The numbers speak for themselves. Organisations that implemented multi-zone architectures reported significant improvements: monthly downtime dropped from 4 hours to just 0.5 hours, resource utilisation increased from 60% to 85%, and monthly cloud expenses fell from £12,500 to £10,000. Incident rates also plummeted from 6 to just 1 per month [5].

By following these practices, companies can set a strong foundation for operational reliability and efficiency.

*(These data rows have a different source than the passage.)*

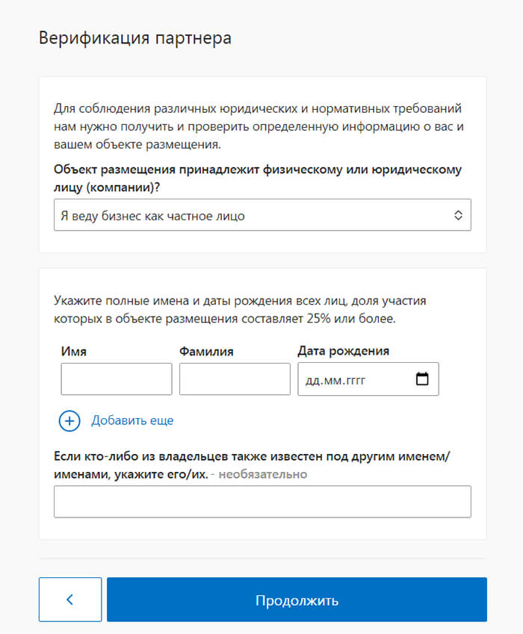Click the "Добавить еще" link
The height and width of the screenshot is (634, 523).
pyautogui.click(x=132, y=420)
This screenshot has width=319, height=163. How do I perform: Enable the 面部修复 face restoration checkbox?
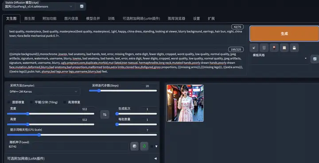(x=8, y=102)
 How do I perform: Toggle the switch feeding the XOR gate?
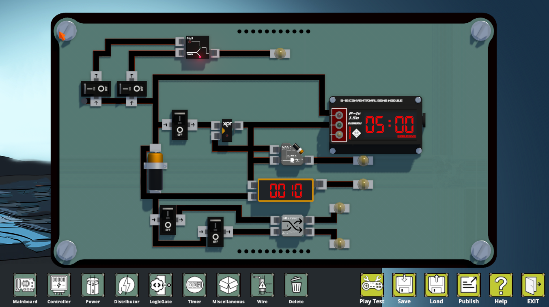click(x=179, y=125)
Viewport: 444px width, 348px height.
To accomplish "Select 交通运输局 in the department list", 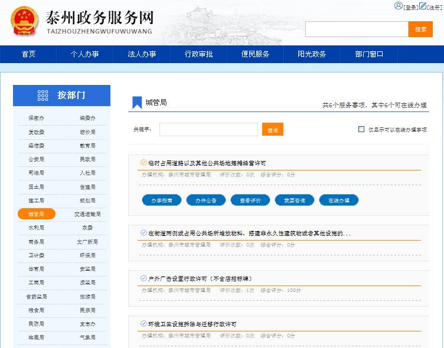I will click(87, 214).
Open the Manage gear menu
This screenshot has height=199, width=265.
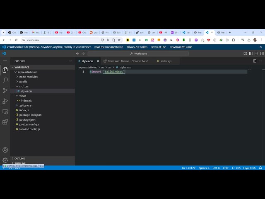pyautogui.click(x=5, y=160)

How Hokstad Consulting Can Help

Hokstad Consulting

Achieving these outcomes requires expertise in DevOps and cloud optimisation. Hokstad Consulting offers tailored solutions for seamless cloud migrations with zero downtime. Their approach focuses on reducing cloud costs by 30–50% through automated CI/CD pipelines and resource efficiency. Beyond deployment, they provide continuous infrastructure monitoring to maintain performance over time. Whether you’re exploring public, private, or hybrid cloud options, Hokstad’s customised strategies ensure measurable results. Plus, their pricing model means you only pay based on the savings they deliver.

FAQs

How does using multi-cluster Kubernetes improve reliability and minimise downtime?

Multi-cluster Kubernetes helps improve reliability by distributing workloads across several clusters. This reduces the chances of a single point of failure disrupting services. If one cluster encounters an issue, the others continue functioning, keeping services available without interruption.

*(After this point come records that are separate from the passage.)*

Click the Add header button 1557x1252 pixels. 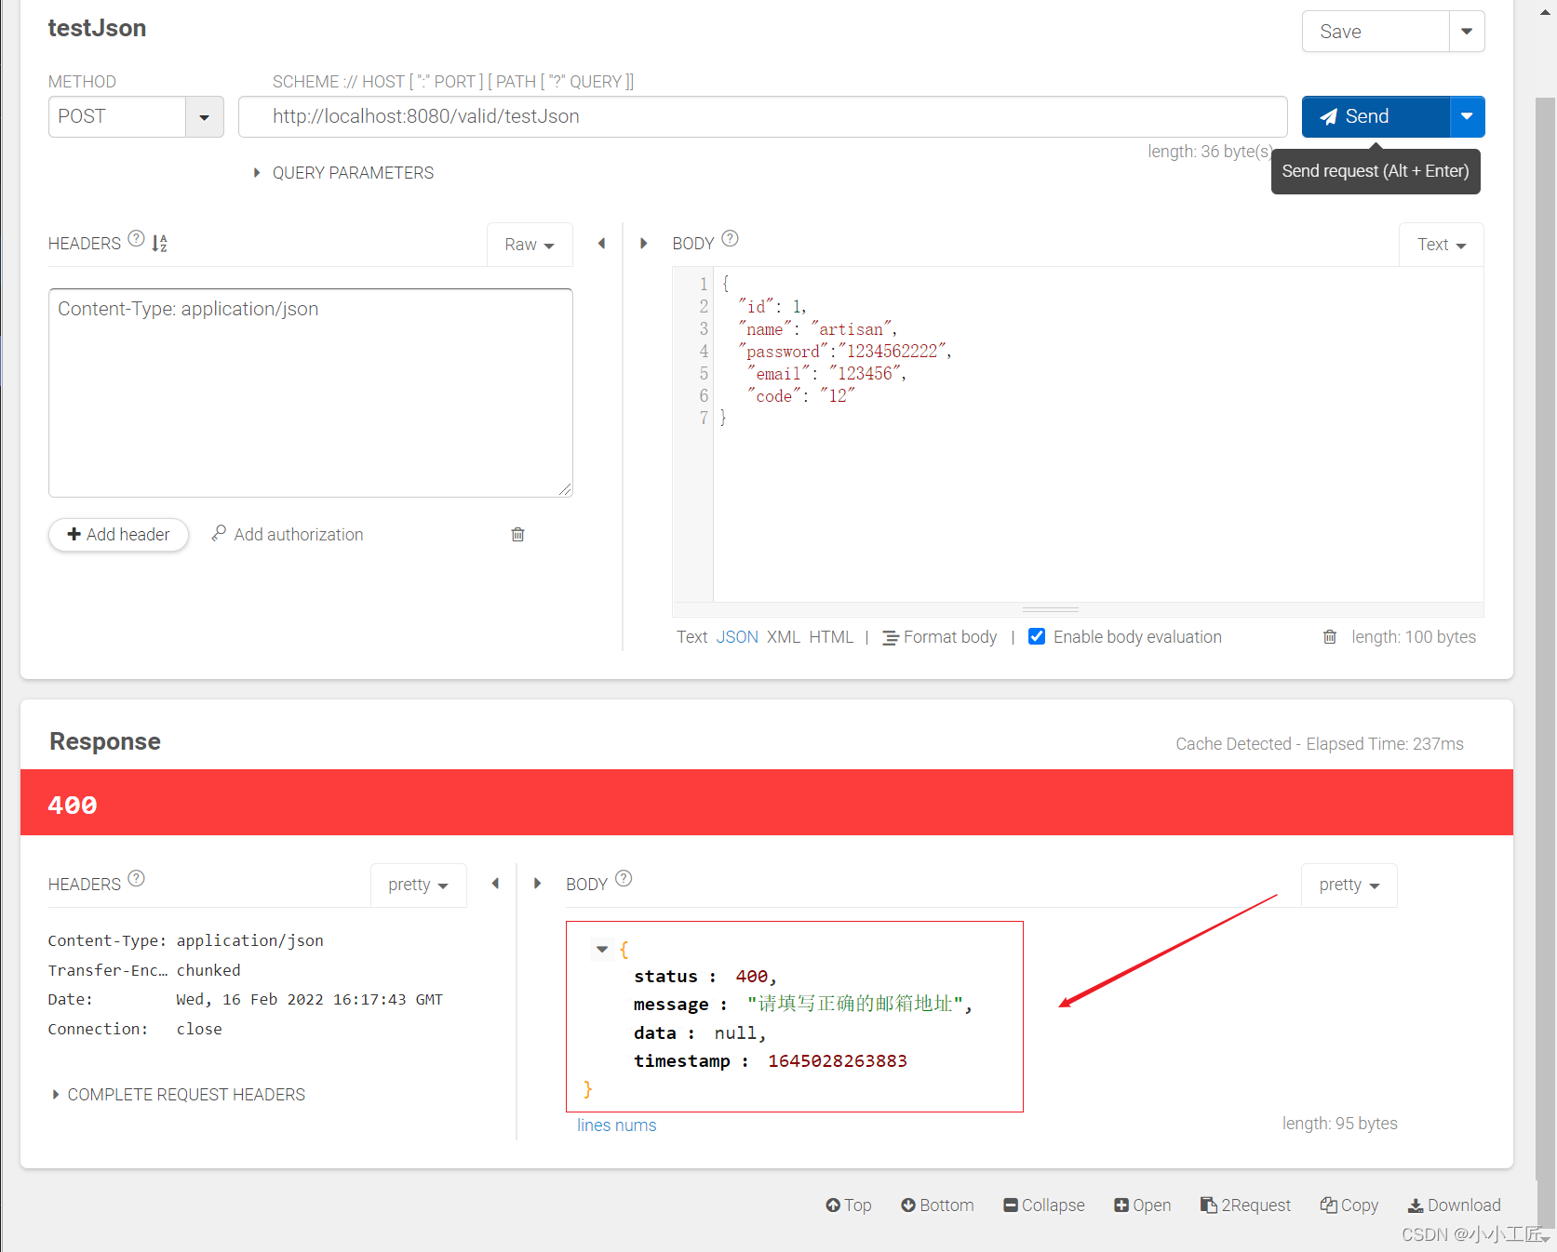[118, 535]
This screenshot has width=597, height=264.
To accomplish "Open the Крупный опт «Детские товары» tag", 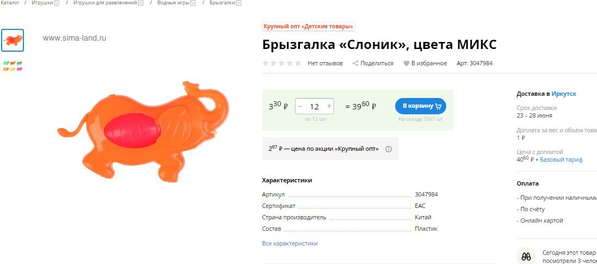I will click(x=309, y=26).
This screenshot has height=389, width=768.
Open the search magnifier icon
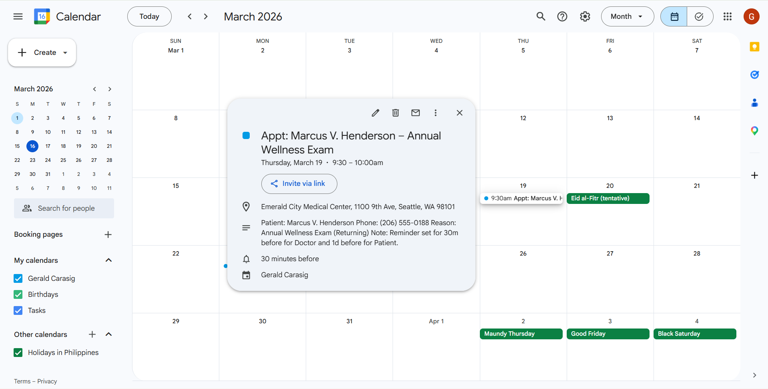point(541,16)
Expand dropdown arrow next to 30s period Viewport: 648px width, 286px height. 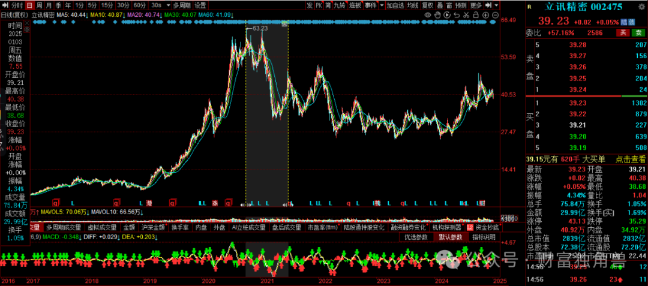click(167, 5)
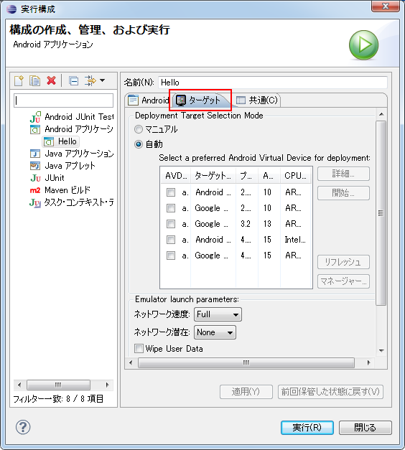Click the new launch configuration icon

coord(19,80)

With tools like automated failover and workload redistribution, businesses can significantly cut downtime during unexpected problems. This setup also strengthens disaster recovery efforts, allowing for quicker and automated responses to failures. It’s particularly useful for organisations managing complex systems or operating in multiple locations.

This kind of infrastructure is well-suited for mission-critical applications, where maintaining uptime is non-negotiable. By spreading workloads and preparing for potential issues, multi-cluster Kubernetes ensures operations run smoothly, even under challenging circumstances.

What are the key tools for effectively managing a multi-cluster Kubernetes setup?

Managing a multi-cluster Kubernetes environment comes with its own set of challenges. To handle coordination, resilience, and visibility effectively, specialised tools play a key role. Kubernetes Federation stands out for centralised management, allowing unified deployments and robust failover strategies across clusters.

When it comes to disaster recovery, Velero proves invaluable by automating processes, ensuring swift data restoration, and maintaining consistency across clusters.

For monitoring and observability, tools like Prometheus and Grafana offer in-depth insights into system performance and resource usage, helping teams stay on top of their infrastructure. Meanwhile, service mesh solutions like Linkerd ensure secure communication between clusters, and networking tools such as Consul with Mesh Gateways simplify secure traffic flow and network connections.

By combining these tools, organisations can streamline operations, boost reliability, and maintain efficiency in managing multi-cluster Kubernetes setups.

How does using multi-cluster Kubernetes help lower operational costs?

Multi-cluster Kubernetes helps businesses save on operational costs by ensuring efficient resource use. By distributing workloads across clusters, it minimises waste and ensures resources are used where they're needed most. This approach not only optimises performance but also avoids unnecessary over-provisioning.

Automation plays a big role here too. It simplifies infrastructure management, cutting down on the time and effort required for manual tasks. This means teams can focus on more strategic work while the system handles routine operations.

Another key benefit is the ability to consolidate resources across different environments. By eliminating redundancies, businesses can cut extra expenses and streamline their operations. Real-world examples highlight how this method can lead to noticeable cost savings, all while boosting reliability and reducing downtime.